**What is needed**
Can you continue the news report below about Meghan V. Lippiatt's insanity acquittal, picking up right after its last sentence?

**Document section**
In her first public comments about the case, Meghan V. Lippiatt told The Associated Press she was suffering from mental illness and postpartum depression when she felt compelled to drown her 2-year-old son, Silas, and suffocate his 4-month-old brother, Myles.

Lippiatt had spent more than three years receiving treatment at a state psychiatric hospital and incarcerated in a county jail before a Lancaster County judge accepted her insanity defense in December, acquitting her of murder and freeing her from state custody.

Her comments Wednesday came a few hours after Judge James P. Cullen rejected a prosecution request that she be ordered to undergo more psychiatric treatment. A court-appointed psychiatrist had determined Lippiatt's mental illness was in remission, and Cullen decided prosecutors did not prove she is severely mentally ill and needing involuntary commitment.

Assistant District Attorney Kelly M. Sekula said Lippiatt had "manipulated the symptoms of her mental illness" to get away with murder.

"It is extremely disturbing that the individual responsible for their deaths does not have any criminal or civil responsibility or consequences for their murders due to a claimed mental illness that remarkably resolved itself shortly after the trial, just in time for her to be released from custody forever," Sekula said in a statement.

Lippiatt, 32, said she is on medication, consults regularly with a psychiatrist and participates in weekly psychotherapy.

"I want in some way to try to be understood," she said in a 35-minute phone interview. "I am not a monster; I am not at all."

"I miss them incredibly, and if anybody thinks anything was gotten away with, they're wrong," she said. "I have to live every day with that loss and knowing that it was me that caused it, and it's very difficult to handle."

**Material supplied**

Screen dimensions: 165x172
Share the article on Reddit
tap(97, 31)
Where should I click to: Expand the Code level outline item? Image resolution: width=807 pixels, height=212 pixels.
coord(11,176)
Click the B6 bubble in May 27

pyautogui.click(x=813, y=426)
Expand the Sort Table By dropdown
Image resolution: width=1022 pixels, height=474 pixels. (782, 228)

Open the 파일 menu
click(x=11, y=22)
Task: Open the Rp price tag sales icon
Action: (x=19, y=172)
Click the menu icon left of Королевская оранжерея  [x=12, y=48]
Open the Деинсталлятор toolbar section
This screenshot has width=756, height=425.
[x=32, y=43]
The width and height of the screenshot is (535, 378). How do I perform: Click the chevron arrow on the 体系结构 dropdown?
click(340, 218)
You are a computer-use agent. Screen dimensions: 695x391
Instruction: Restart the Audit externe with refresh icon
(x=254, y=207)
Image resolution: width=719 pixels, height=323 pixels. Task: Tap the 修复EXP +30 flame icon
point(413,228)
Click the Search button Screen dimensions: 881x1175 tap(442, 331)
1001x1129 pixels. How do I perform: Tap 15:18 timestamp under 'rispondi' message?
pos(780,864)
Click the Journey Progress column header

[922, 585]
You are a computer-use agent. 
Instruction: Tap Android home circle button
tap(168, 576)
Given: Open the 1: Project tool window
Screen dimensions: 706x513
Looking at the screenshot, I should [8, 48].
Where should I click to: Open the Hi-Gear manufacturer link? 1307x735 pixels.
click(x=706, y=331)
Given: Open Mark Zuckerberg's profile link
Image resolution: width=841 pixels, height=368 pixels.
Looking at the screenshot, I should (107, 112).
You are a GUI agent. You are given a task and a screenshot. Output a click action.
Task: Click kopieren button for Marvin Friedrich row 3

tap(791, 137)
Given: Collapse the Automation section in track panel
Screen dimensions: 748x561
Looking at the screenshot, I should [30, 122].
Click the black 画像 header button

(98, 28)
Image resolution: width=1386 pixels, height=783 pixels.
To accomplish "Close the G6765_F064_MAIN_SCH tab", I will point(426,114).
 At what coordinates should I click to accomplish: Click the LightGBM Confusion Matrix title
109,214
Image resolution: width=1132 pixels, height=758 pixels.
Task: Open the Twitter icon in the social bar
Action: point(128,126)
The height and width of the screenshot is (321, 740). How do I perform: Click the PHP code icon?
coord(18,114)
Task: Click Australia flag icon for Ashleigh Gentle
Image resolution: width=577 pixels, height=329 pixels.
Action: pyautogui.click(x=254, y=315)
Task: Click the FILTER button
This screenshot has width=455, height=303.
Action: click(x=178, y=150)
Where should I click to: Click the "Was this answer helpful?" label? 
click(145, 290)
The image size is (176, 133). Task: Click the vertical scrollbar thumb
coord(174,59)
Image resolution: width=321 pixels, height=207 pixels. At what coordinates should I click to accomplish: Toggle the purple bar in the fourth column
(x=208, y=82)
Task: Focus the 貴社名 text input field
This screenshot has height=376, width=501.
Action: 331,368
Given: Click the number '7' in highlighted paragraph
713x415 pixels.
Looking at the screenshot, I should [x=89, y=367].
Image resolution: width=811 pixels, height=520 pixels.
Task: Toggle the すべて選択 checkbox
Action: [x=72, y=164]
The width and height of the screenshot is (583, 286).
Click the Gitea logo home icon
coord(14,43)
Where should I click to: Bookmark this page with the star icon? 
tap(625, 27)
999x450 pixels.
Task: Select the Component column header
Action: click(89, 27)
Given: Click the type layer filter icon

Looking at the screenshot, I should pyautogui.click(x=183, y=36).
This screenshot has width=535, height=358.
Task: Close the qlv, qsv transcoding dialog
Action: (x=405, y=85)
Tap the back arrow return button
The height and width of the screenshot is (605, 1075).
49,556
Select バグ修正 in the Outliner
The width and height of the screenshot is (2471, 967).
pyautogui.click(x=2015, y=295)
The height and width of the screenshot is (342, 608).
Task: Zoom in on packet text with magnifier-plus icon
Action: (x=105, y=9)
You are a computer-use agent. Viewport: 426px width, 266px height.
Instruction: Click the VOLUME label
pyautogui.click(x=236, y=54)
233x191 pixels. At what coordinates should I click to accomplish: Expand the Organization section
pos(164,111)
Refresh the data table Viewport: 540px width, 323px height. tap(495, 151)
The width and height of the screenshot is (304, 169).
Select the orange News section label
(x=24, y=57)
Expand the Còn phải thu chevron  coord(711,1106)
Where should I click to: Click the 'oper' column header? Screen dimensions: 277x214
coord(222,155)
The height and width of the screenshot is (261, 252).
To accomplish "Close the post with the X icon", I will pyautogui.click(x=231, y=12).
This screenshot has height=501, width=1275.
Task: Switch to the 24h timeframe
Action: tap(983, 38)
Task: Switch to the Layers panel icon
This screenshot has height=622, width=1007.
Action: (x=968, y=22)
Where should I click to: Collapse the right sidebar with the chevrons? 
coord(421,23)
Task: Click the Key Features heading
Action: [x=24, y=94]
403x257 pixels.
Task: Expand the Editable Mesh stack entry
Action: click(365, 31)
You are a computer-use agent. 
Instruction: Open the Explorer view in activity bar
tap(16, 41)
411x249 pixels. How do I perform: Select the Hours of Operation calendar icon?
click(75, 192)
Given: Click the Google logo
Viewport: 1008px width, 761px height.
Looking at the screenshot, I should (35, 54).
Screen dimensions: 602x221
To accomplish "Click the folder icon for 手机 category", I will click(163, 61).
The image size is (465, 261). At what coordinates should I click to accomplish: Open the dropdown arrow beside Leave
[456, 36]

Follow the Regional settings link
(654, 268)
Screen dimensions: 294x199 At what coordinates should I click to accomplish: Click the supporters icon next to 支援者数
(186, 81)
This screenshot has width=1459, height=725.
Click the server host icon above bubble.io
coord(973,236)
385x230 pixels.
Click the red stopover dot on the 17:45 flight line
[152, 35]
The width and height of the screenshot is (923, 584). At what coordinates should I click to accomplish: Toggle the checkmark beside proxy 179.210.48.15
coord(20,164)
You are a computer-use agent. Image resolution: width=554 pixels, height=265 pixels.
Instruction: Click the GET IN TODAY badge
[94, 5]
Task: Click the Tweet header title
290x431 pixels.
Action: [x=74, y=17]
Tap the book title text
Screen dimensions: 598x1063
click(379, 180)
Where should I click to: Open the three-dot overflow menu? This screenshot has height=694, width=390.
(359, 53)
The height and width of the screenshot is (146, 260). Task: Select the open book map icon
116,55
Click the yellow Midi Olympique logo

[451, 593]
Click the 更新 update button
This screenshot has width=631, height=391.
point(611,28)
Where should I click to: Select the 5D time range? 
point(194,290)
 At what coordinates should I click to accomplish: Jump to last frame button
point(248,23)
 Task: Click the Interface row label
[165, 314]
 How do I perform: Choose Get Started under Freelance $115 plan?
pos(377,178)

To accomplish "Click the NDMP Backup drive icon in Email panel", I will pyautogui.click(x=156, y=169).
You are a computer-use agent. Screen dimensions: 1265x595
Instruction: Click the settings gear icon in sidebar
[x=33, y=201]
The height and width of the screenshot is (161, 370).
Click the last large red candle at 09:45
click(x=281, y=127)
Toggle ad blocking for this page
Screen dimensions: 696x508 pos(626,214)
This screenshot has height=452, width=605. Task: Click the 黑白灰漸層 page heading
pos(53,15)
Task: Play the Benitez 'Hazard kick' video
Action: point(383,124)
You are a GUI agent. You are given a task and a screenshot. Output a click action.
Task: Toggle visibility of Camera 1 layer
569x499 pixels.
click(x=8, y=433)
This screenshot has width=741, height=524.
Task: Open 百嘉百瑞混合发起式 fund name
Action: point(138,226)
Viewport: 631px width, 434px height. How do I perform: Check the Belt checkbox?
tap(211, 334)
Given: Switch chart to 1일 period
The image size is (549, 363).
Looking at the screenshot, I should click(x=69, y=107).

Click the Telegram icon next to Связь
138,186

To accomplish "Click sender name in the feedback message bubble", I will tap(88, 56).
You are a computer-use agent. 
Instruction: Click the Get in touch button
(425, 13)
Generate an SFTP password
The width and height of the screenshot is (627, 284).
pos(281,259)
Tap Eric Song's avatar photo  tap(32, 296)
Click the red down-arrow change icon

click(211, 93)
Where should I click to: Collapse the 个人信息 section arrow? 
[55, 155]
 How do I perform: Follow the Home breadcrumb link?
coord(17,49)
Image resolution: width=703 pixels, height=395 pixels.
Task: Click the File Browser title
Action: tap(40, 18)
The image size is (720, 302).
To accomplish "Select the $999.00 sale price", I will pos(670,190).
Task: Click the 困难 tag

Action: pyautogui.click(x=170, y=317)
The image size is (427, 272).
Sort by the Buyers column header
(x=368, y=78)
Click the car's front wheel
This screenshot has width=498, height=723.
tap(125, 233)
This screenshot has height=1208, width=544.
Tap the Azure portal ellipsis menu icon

**Output of the exercise**
She said she visits her children's graves every day but still grapples with the reality of what occurred.

"I remember being controlled by something that was stronger than me. And being able to look back now, I believe that was illness," she said.

The boys' bodies were found in April 2004 under a blanket in a bed inside the Mount Joy farmhouse where they lived with Lippiatt and Lippiatt's parents. Silas' hands had been bound behind his back.

Lippiatt called 911 to report that "I just killed my kids," and an apparent suicide note written by Lippiatt read, in part: "I am sorry, goodbye. Please help me from the grave." Lippiatt required hospitalization after overdosing on over-the-counter painkillers, police said.

Lippiatt said her mental problems had been building up for some time.

"I believe that where I was at the time, that it was right for myself as a mother to end what I felt was terrible suffering for all three of us," she said.

She and her sons had returned to her parents' home in Mount Joy from England, where their father, Daniel, lives. Meghan Lippiatt said she has had infrequent contact with him since the killings and that they are getting a divorce.

She now lives with her parents and is not working regularly but has done painting and housekeeping jobs while trying to figure out her future. She said she is resigned to never being a mother again.

Silas, she said, "was amazing; he was my heart."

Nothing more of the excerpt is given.